Provided material |
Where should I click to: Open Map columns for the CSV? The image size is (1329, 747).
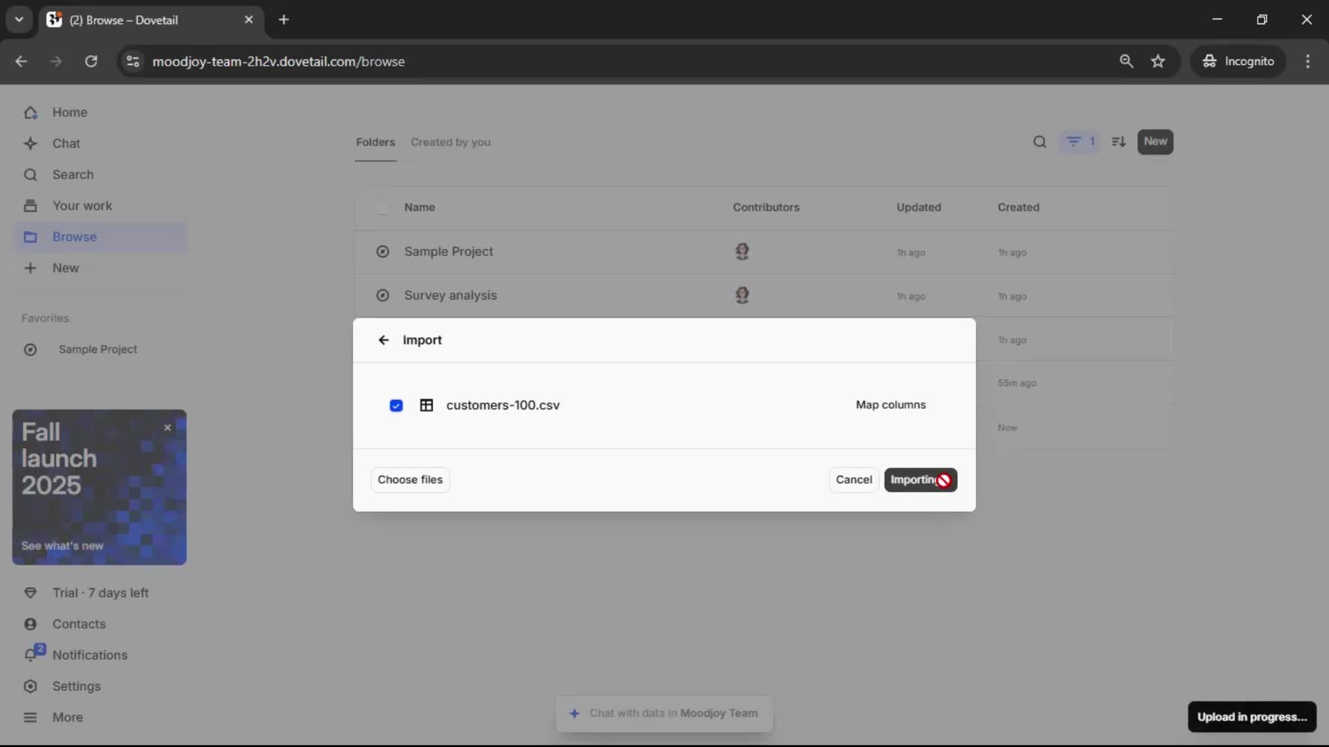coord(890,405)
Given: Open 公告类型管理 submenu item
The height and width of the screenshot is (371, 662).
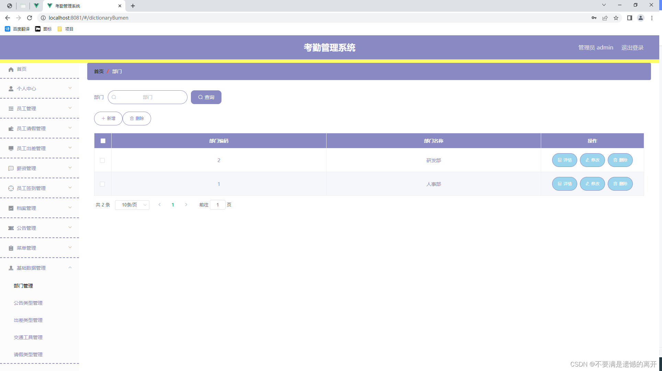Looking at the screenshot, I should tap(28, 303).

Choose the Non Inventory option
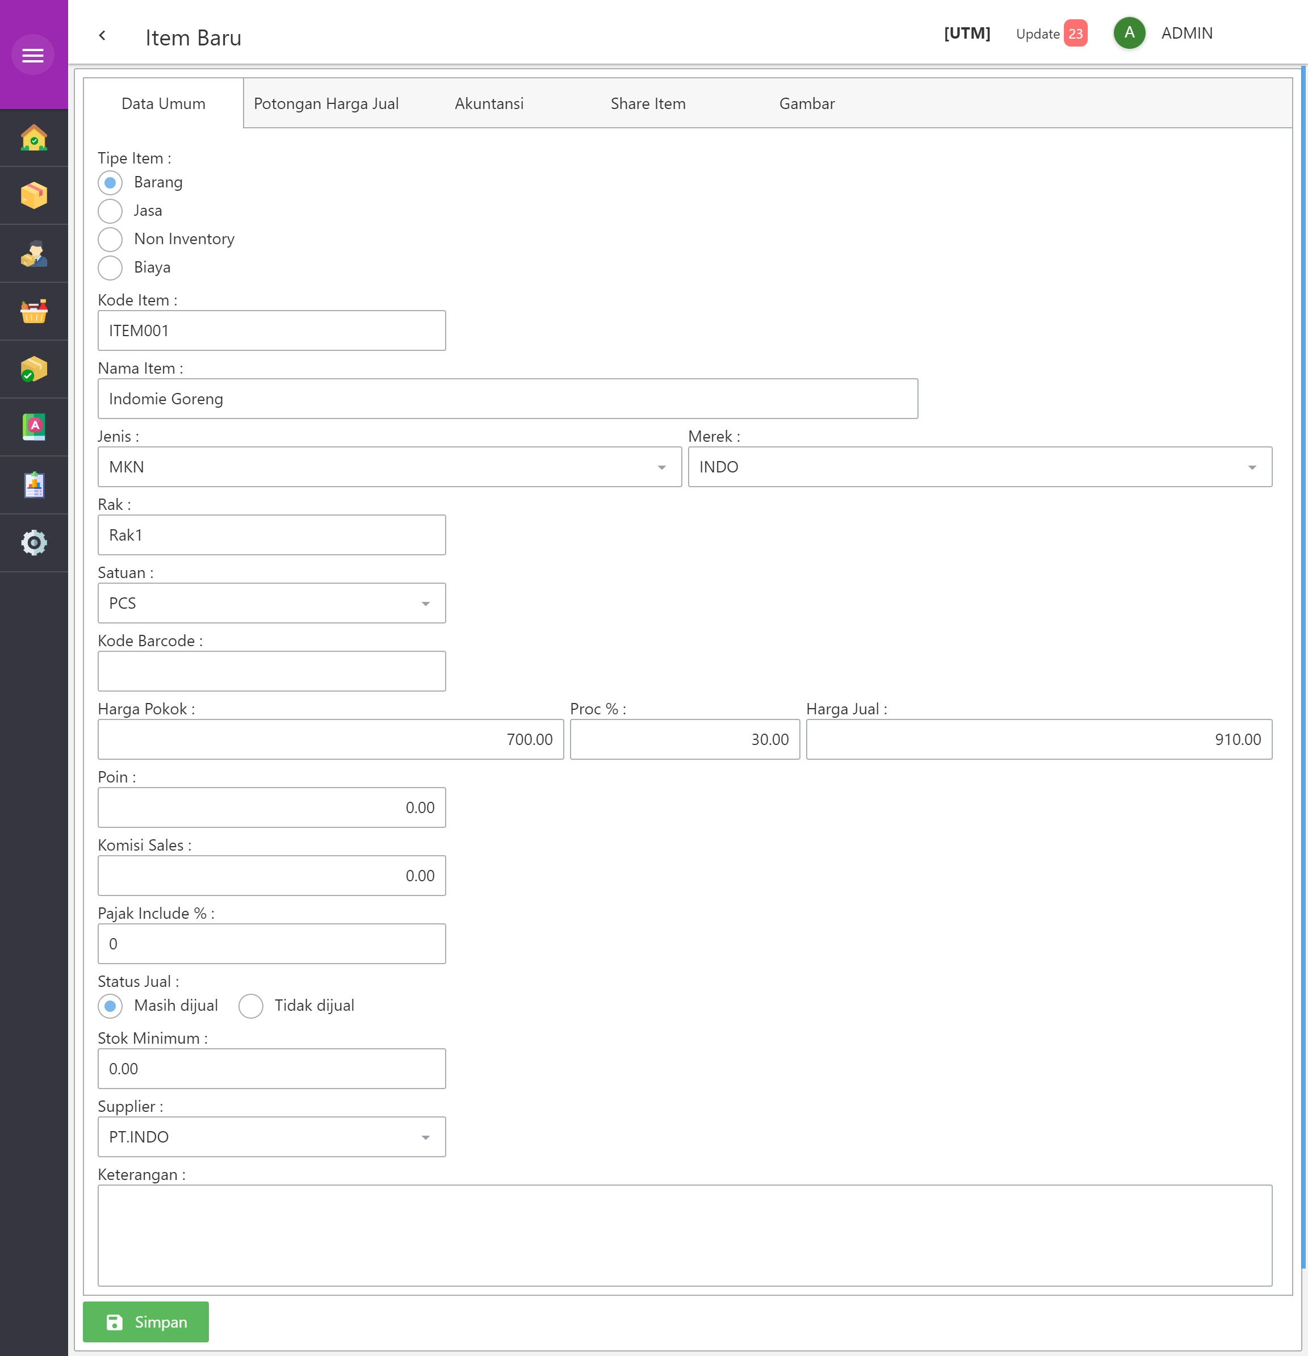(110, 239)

Task requirements | None of the pictures should be copied, but every record above must be returned exactly.

Written answer |
Where should I click to: Open Map columns for the CSV? The image size is (1329, 747).
coord(890,405)
Given: Open 公告类型管理 submenu item
The height and width of the screenshot is (371, 662).
Looking at the screenshot, I should tap(28, 303).

Choose the Non Inventory option
(110, 239)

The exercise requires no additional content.